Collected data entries
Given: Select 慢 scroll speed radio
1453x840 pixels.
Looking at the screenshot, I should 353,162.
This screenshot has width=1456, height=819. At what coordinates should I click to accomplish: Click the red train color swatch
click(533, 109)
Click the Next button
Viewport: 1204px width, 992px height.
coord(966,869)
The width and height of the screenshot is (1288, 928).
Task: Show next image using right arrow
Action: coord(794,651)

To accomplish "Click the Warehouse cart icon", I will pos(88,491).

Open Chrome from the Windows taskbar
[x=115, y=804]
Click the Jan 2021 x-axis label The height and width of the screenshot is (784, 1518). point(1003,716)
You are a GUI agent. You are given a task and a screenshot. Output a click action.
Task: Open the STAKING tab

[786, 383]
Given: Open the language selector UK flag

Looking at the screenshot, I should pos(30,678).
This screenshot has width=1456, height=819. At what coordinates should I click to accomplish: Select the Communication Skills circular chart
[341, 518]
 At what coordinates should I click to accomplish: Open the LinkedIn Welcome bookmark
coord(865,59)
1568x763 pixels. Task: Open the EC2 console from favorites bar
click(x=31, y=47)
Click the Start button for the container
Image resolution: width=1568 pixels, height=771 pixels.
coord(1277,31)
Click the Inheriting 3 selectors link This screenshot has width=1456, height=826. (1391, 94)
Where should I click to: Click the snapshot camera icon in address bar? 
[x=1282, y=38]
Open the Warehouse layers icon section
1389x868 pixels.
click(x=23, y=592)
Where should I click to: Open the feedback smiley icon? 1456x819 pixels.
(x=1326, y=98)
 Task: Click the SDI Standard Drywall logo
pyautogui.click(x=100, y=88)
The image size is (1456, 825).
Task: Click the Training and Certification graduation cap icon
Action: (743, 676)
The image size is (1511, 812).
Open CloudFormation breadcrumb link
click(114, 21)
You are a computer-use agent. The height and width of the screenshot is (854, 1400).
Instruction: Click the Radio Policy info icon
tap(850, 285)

Task:
Take every line from the records above that has the word "agent" and copy it.

Reply:
You are a GUI agent. You are given a task and a screenshot. Output a click action.
You are a computer-use agent. The height and width of the screenshot is (854, 1400).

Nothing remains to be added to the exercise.